- Prompt
Only the lines of the data below from the one with "This screenshot has width=1140, height=911." through the one with "Click the Back arrow icon Viewport: 1000px" are wanted. Repeat them exactly.
Data to process below:
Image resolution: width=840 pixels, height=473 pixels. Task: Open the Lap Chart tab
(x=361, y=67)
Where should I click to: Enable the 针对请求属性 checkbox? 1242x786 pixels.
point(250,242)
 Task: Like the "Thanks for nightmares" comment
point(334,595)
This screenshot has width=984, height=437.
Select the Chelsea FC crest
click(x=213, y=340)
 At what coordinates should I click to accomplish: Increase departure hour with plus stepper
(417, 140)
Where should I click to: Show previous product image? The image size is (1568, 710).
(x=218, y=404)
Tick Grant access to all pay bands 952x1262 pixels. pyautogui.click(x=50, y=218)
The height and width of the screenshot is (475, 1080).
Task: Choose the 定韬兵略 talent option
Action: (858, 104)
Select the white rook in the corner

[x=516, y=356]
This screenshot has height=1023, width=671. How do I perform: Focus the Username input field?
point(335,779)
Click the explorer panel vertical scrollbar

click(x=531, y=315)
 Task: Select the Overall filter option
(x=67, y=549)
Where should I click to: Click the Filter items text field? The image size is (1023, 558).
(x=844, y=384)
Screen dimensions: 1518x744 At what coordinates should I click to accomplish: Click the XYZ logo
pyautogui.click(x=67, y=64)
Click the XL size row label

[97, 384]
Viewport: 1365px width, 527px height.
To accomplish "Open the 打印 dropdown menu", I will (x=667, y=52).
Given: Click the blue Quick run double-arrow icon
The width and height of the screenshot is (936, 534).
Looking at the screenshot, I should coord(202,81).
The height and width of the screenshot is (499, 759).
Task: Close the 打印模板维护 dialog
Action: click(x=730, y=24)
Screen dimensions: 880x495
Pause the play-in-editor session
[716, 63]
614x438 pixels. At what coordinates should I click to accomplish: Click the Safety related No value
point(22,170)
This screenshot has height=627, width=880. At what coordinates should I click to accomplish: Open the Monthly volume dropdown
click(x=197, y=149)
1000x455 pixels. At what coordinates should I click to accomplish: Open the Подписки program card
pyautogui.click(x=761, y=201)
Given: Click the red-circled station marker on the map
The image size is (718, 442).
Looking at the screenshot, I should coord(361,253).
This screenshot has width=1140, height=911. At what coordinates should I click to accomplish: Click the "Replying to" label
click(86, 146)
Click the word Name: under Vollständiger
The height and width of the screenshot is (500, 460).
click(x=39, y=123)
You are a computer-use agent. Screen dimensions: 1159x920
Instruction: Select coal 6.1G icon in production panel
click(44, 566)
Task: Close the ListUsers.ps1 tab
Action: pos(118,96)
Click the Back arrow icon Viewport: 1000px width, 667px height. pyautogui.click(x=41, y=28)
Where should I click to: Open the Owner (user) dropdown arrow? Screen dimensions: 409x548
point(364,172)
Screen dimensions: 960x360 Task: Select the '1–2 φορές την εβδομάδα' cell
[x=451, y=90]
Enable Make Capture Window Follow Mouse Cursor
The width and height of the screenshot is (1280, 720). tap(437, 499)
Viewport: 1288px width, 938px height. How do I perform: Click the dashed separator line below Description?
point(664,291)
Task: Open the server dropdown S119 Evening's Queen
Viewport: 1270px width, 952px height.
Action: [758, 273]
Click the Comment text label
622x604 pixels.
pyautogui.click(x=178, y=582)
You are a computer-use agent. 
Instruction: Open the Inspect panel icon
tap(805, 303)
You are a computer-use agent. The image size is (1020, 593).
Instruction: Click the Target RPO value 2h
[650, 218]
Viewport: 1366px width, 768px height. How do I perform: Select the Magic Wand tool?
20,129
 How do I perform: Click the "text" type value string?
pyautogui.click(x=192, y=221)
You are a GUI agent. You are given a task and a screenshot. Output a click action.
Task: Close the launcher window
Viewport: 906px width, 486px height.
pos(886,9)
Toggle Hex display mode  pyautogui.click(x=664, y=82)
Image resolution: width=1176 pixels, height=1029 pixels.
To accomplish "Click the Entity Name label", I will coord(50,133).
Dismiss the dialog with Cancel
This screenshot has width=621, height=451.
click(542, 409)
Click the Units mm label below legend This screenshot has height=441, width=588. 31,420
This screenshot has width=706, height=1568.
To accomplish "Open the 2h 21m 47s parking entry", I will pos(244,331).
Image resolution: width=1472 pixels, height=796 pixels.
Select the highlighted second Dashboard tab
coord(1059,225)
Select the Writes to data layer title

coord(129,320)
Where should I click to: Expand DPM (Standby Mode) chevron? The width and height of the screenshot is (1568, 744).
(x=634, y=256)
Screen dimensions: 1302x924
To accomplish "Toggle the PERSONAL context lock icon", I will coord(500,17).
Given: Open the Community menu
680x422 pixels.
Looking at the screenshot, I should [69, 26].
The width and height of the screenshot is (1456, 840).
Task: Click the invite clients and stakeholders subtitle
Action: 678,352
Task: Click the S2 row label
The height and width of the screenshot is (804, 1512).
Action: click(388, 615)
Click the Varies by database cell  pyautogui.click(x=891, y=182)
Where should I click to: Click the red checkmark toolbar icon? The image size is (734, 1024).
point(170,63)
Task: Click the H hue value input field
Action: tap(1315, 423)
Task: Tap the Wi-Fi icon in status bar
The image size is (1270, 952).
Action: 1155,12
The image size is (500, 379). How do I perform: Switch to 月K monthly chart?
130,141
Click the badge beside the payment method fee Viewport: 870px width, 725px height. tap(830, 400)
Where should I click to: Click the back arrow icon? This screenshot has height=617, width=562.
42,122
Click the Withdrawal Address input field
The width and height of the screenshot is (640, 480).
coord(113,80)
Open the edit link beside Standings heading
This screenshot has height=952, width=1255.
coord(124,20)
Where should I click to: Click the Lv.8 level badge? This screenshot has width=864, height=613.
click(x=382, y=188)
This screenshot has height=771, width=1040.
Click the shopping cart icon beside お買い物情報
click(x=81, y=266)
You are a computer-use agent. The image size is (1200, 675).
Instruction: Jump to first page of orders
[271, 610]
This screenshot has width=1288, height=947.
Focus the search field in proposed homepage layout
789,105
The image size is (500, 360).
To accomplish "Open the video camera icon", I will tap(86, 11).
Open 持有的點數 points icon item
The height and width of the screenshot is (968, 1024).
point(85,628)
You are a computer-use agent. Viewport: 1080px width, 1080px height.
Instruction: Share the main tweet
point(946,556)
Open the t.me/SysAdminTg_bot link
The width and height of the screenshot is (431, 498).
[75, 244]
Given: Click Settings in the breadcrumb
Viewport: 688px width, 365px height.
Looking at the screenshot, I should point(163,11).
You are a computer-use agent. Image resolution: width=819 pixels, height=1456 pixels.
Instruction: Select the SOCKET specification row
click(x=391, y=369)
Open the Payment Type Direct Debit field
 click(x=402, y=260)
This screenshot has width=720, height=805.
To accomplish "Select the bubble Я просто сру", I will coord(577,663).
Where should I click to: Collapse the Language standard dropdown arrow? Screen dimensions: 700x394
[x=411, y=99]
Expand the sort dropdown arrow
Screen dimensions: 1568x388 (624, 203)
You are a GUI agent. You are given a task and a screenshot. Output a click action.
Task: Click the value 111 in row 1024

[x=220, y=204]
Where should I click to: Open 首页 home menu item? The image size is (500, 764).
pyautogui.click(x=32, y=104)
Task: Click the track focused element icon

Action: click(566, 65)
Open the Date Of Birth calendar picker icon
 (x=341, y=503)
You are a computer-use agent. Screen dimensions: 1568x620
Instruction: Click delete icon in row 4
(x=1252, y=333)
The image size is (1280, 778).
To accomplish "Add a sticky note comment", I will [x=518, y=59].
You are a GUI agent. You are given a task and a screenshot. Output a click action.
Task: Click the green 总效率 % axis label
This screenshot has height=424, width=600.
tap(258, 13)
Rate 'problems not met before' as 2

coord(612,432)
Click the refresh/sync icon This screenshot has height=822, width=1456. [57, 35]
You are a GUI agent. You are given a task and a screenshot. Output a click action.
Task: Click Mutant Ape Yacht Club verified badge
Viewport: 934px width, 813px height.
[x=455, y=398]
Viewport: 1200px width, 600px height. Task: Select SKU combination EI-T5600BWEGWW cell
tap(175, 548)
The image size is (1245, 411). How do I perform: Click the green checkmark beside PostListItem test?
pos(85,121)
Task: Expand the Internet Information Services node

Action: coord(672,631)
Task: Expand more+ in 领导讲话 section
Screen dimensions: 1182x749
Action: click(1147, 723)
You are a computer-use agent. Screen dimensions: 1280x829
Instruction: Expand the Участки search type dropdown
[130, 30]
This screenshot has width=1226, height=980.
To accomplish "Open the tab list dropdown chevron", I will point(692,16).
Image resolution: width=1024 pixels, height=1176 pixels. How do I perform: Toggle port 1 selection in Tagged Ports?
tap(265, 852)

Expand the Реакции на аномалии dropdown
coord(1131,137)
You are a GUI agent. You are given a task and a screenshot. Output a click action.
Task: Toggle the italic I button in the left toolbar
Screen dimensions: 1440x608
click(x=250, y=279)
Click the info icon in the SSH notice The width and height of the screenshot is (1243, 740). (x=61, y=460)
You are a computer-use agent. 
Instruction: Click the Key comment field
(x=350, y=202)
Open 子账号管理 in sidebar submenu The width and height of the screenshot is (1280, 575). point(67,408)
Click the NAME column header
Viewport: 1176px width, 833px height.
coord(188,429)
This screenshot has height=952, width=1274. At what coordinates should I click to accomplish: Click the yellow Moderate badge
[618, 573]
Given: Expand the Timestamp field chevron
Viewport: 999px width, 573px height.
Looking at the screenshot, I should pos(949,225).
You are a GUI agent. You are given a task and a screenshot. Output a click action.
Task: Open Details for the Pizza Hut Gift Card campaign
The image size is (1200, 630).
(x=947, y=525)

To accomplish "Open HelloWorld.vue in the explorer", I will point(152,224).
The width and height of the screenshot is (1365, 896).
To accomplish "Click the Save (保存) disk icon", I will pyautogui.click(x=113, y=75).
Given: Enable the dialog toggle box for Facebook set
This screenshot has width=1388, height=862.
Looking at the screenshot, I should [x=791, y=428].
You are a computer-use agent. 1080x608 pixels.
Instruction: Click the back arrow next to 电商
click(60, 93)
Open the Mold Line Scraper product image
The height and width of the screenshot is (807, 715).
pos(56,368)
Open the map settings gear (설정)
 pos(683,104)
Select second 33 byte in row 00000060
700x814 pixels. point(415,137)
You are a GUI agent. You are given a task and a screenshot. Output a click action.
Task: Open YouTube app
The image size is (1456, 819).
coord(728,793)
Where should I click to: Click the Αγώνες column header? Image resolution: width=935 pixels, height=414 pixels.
End of Data to process.
- Solution for this problem
This screenshot has width=1140, height=911. At what coordinates should I click to accomplish: Click the "Replying to" label
click(86, 146)
Click the word Name: under Vollständiger
The height and width of the screenshot is (500, 460).
click(x=39, y=123)
You are a computer-use agent. Screen dimensions: 1159x920
Instruction: Select coal 6.1G icon in production panel
click(44, 566)
Task: Close the ListUsers.ps1 tab
Action: pos(118,96)
Click the Back arrow icon Viewport: 1000px width, 667px height. pyautogui.click(x=41, y=28)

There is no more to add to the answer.